### EXERCISE DESCRIPTION
Edit the records from the line containing "You are a GUI" through the end of the records, replacing "screenshot" with "screen image" and leaving everything else unchanged. Give only those lines, without the pictures.

* Start GIVEN INFORMATION *

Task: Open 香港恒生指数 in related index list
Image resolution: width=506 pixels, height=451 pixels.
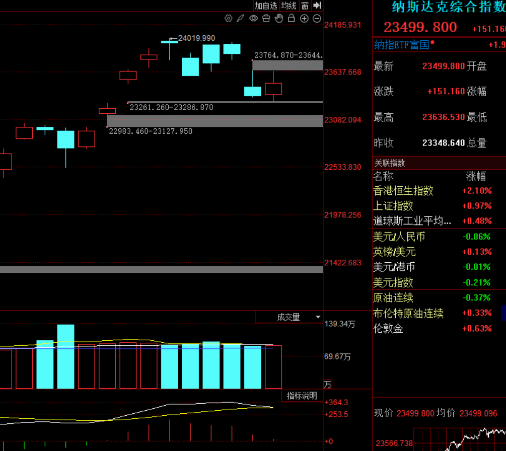Action: click(403, 191)
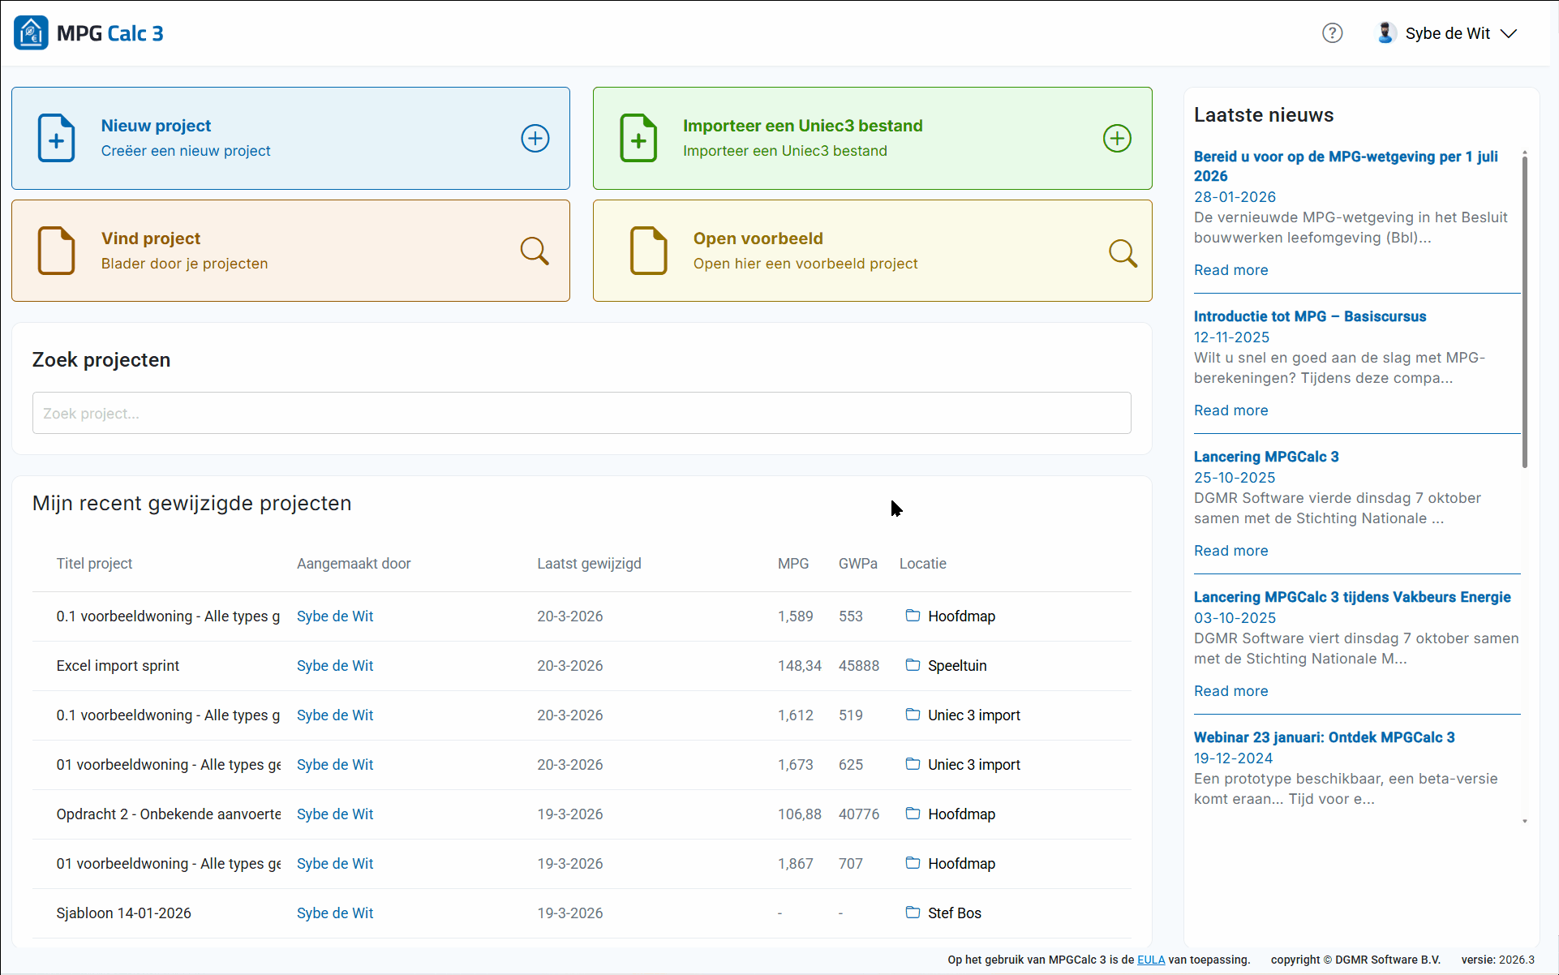Click the plus circle on Importeer Uniec3 bestand
The height and width of the screenshot is (975, 1559).
(1117, 138)
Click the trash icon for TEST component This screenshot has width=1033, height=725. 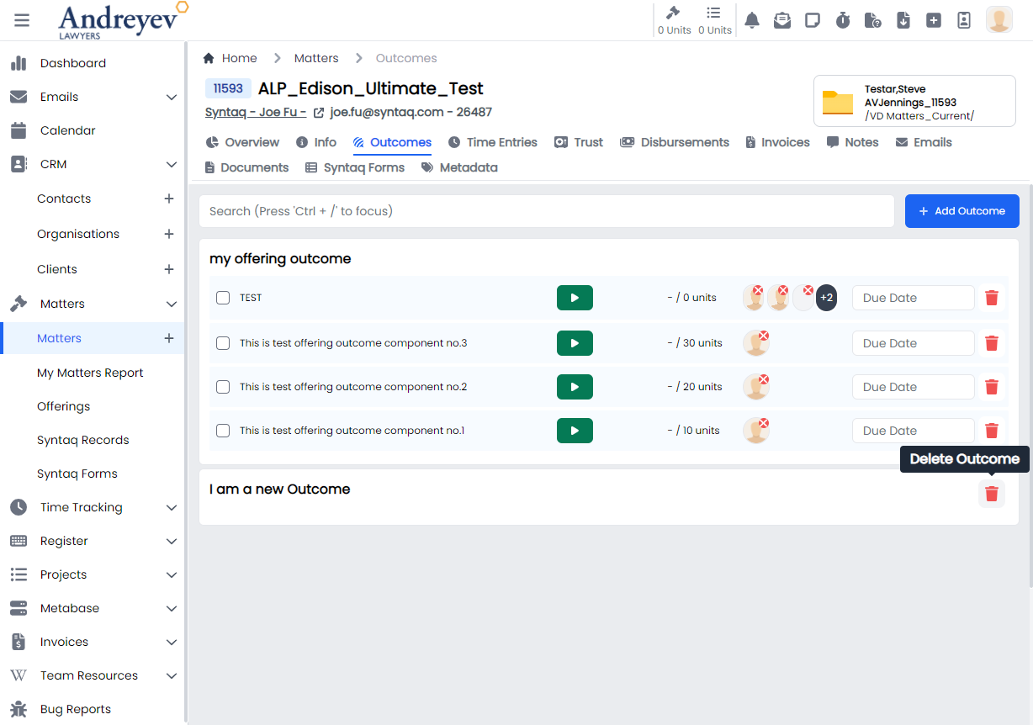[991, 298]
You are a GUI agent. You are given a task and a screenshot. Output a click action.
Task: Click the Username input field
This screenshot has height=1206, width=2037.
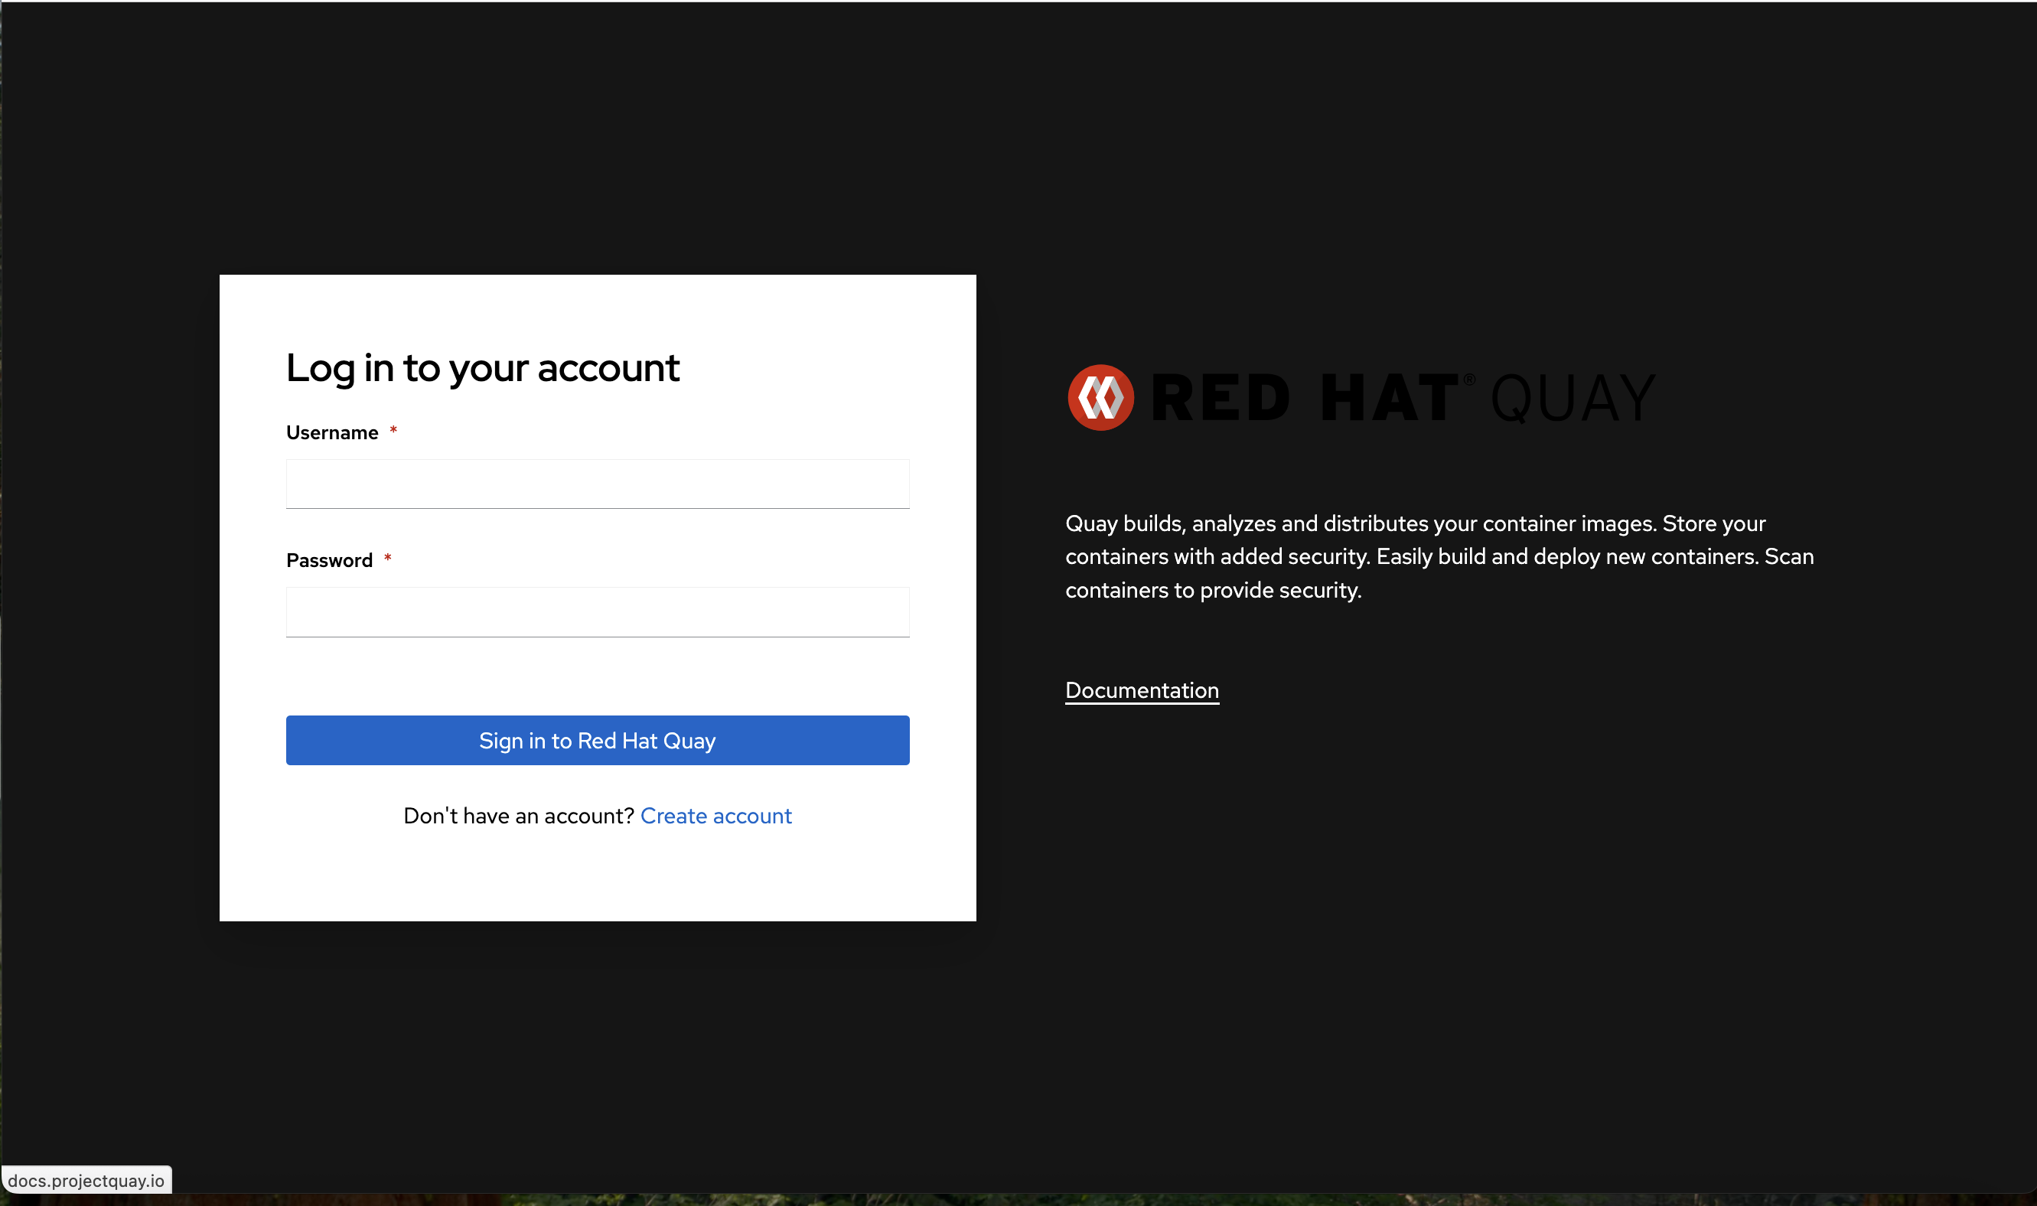tap(597, 484)
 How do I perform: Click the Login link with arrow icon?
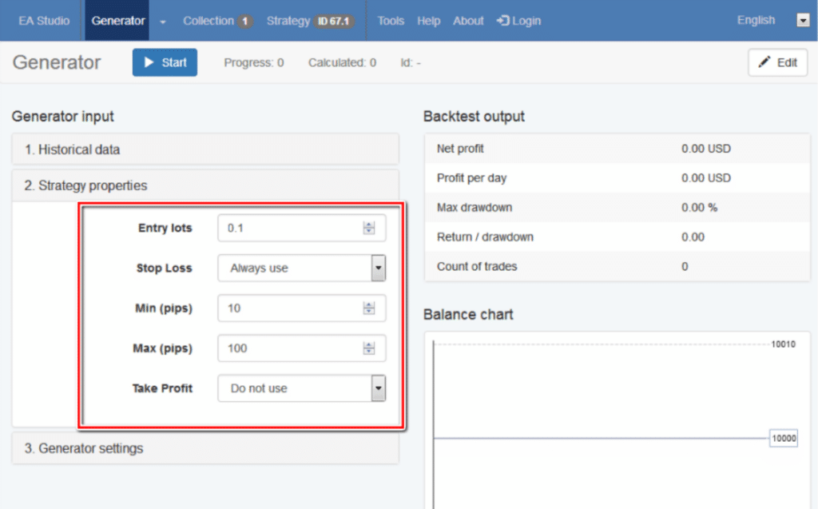point(518,21)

* End GIVEN INFORMATION *

### ANSWER IN FULL
You are a GUI agent. You are given a task and a screen image. Output a click action.
Task: Click the Username input field
This screen image has height=1206, width=2037.
tap(597, 484)
 How do I perform: Click the Login link with arrow icon?
point(518,21)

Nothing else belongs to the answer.